Show every line of the records that contains the string "should".

___ Records for this task

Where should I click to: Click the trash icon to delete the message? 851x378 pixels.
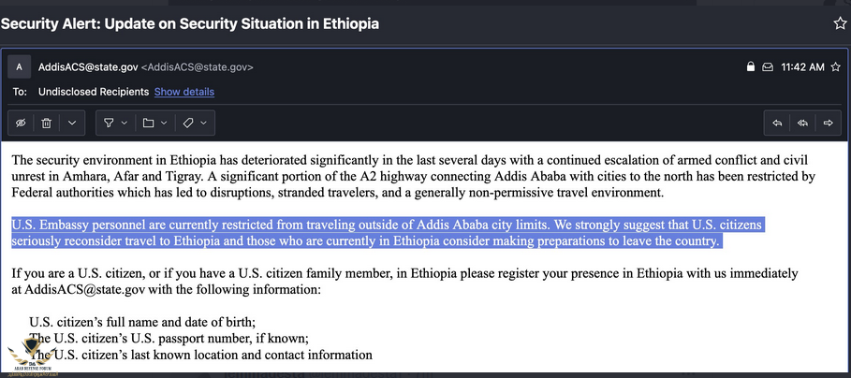46,123
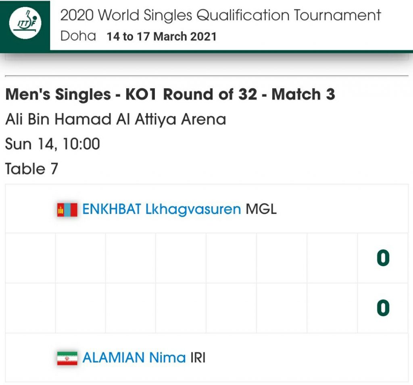The image size is (413, 385).
Task: Open ALAMIAN Nima player profile
Action: [134, 358]
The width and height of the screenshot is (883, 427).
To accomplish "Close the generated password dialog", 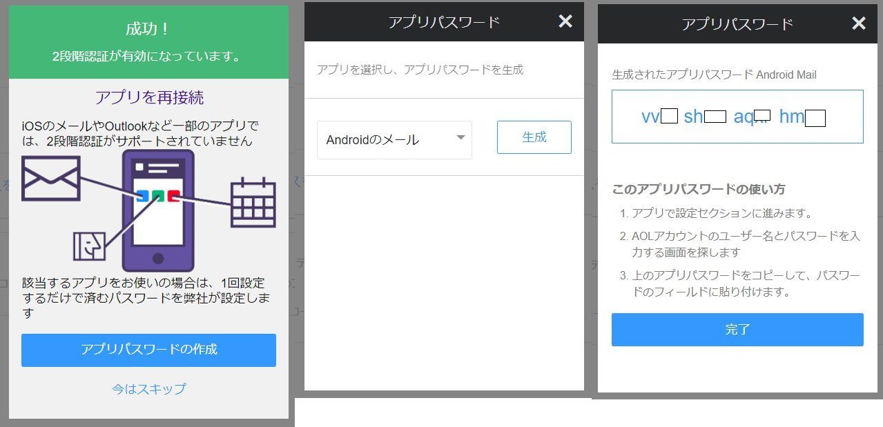I will tap(859, 23).
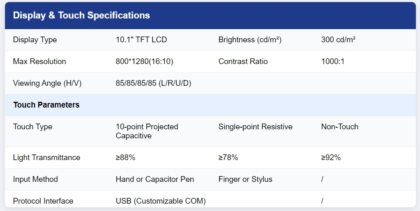Click the 10-point Projected Capacitive cell

147,131
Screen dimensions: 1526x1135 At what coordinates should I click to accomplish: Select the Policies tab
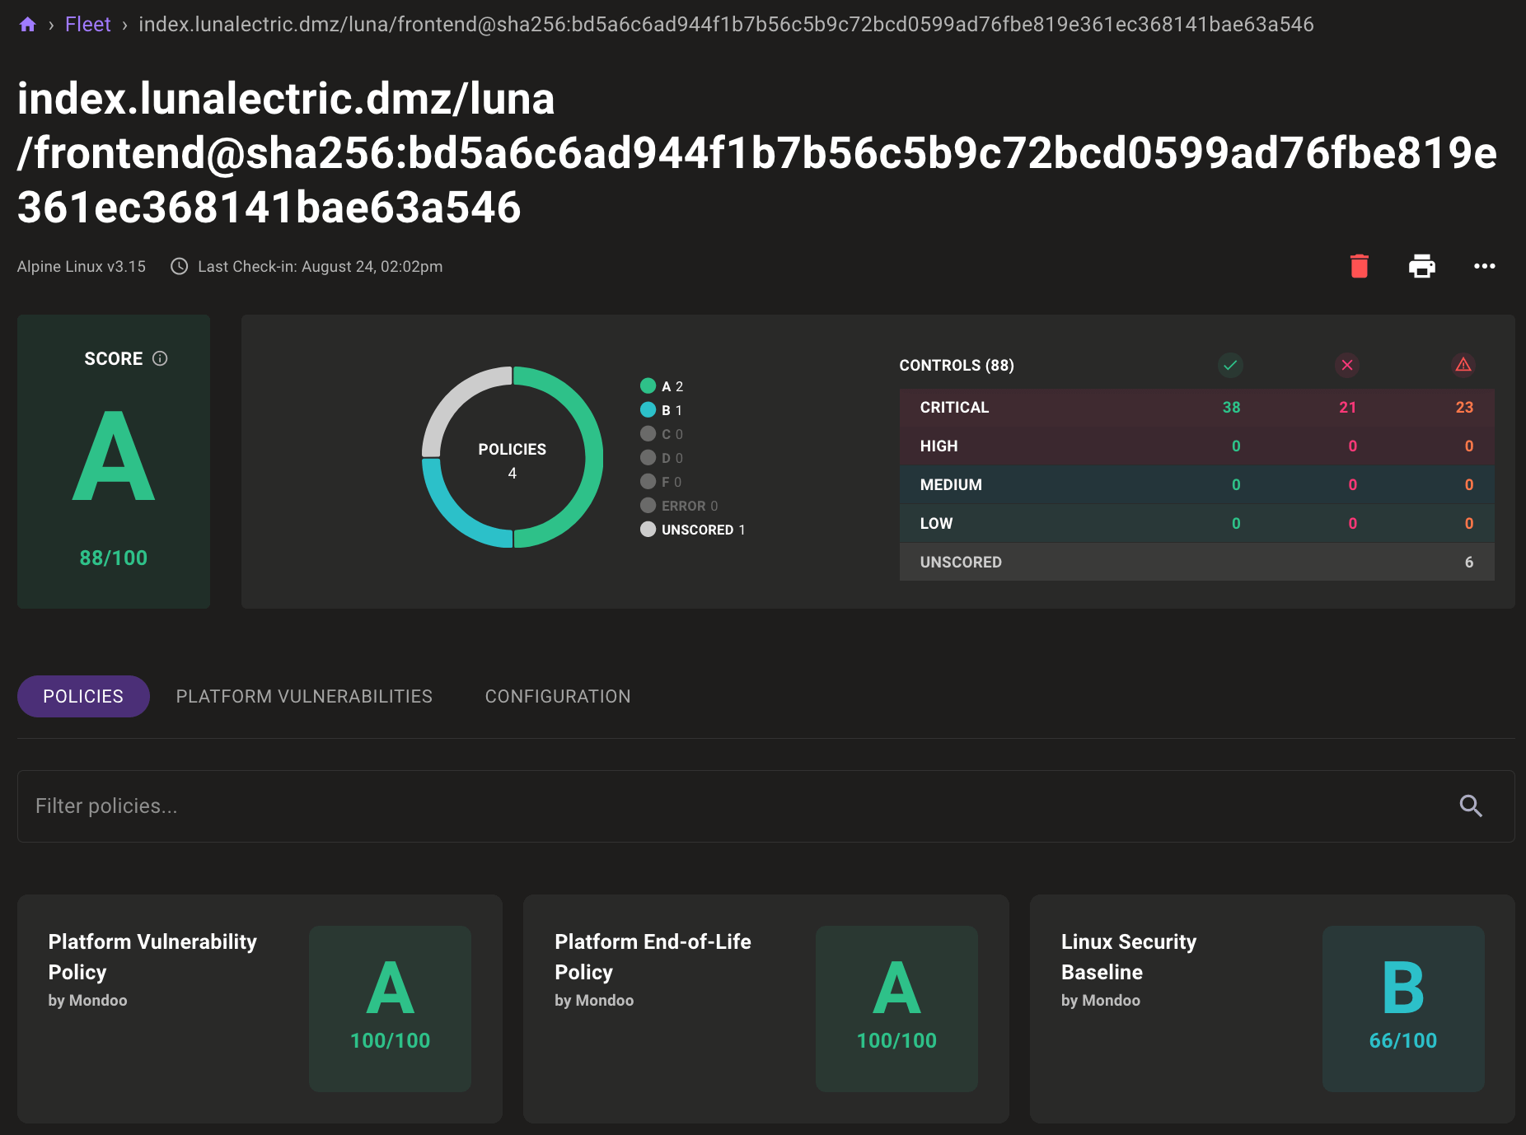coord(83,696)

______

Response ->
Where should I click to: Click the trash icon to delete the message? 851x378 pixels.
Screen dimensions: 1526x1135 At what coordinates should I click to accomplish: Select the Policies tab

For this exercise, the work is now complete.